> _The task_: Copy out exactly the lines from the one containing "Where should I click to: Click the 편집" through the end of the records, and no pictures.
-------------------------
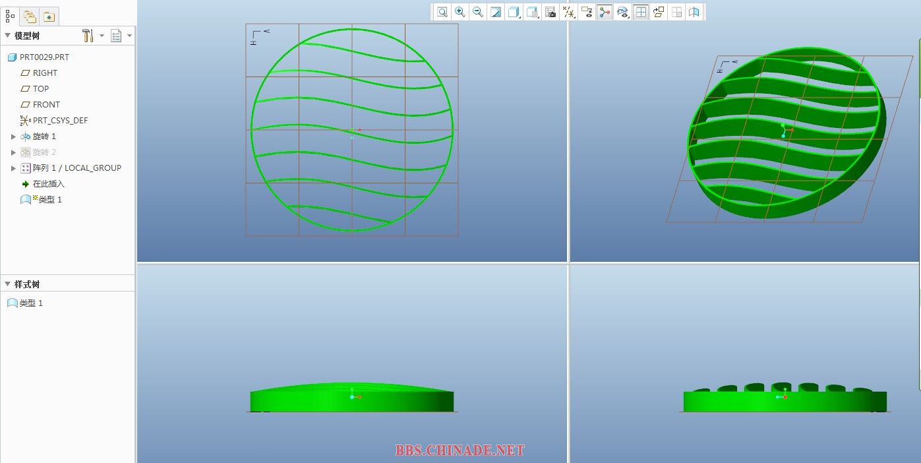Toggle the spin center display

(605, 12)
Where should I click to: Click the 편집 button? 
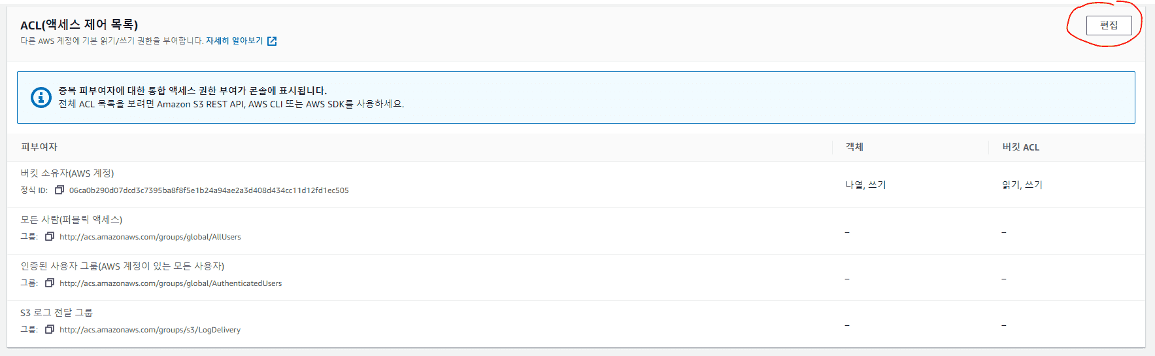(x=1109, y=26)
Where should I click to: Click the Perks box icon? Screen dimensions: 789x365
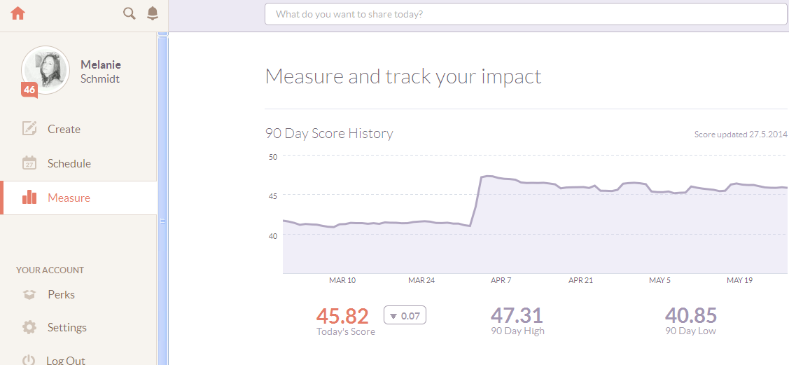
-------------------------
> _Reply_:
Where should I click to: Click the 편집 button? 
(x=1109, y=26)
Where should I click to: Click the Perks box icon? Screen dimensions: 789x365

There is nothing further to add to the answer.